Great Barrier Reef
The Great Barrier Reef is one of the Seven Natural Wonders of the World. It stretches for 1,240 miles (2,000 kilometers) in the warm waters off the coast of North Queensland. The reef is known for its pristine white-sand beaches, secluded islands and crystal-clear waters brimming with coral and marine life. The World Heritage listed site is best visited by day trip from Cairns. Snorkel, dive or cruise the reef on a glass-bottomed boat.
This is the world’s largest coral reef. It encompasses close to 3,000 individual reefs and 900 islands that stretch over almost 133,000 square miles (350,000 square kilometers). It’s estimated to be about 600,000 years old, and is renowned for its stunning biodiversity. See tropical fish, sea turtles, whales, dolphins, porpoises, molluscs and giant clams that are more than 120 years old. Living organisms like sponges and starfish feed off the coral.
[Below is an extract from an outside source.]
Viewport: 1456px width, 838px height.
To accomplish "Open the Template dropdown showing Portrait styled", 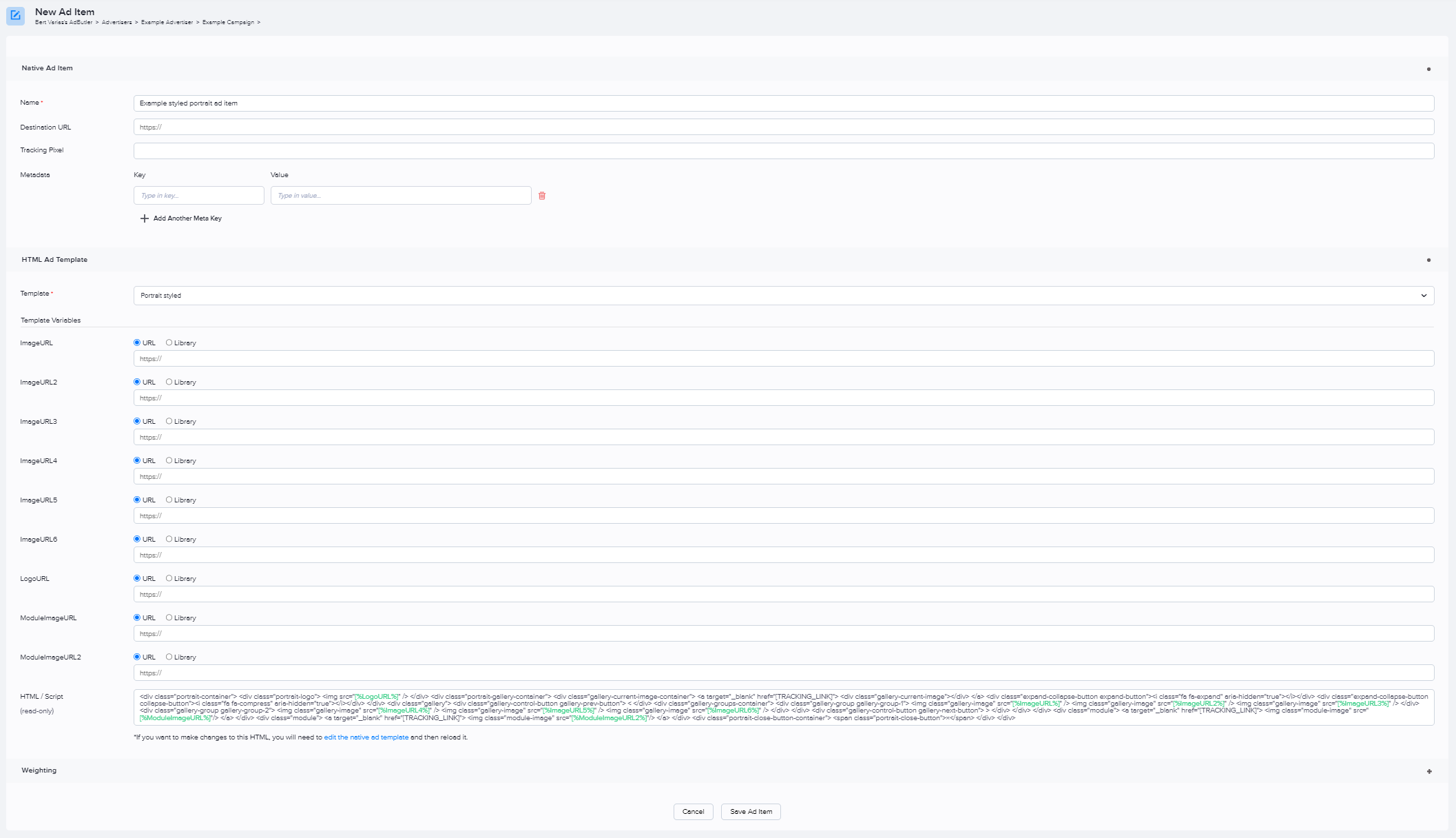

The best way to enjoy the reef is to get on a boat and head out to sea. You can organize tours from the central tourism office in Cairns. There are a range of different tour companies and packages to choose from, whether you want to snorkel or dive, charter a yacht or stay overnight on an island. If you prefer to stay dry, sign up for a cruise on a glass-bottomed boat and explore the reef in an underwater observatory.
Many islands make up the Great Barrier Reef, and some are easily reached by day trip from Cairns. The islands range from low-lying sand cays surrounded by crystal-clear water, to popular holiday islands dotted with resorts. Island hop as part of a tour or book a seat on a sea plane and spend a couple of nights in a luxury resort.
June to October is considered peak season when there is the best water conditions and the most number of visitors. Come outside this season for reduced rates on accommodation and tours. The average seawater temperature is 79 F (26 C), and the air temperature is warm in winter and hot in summer.
It takes anywhere between 90 minutes and two hours to reach the reef from Cairns.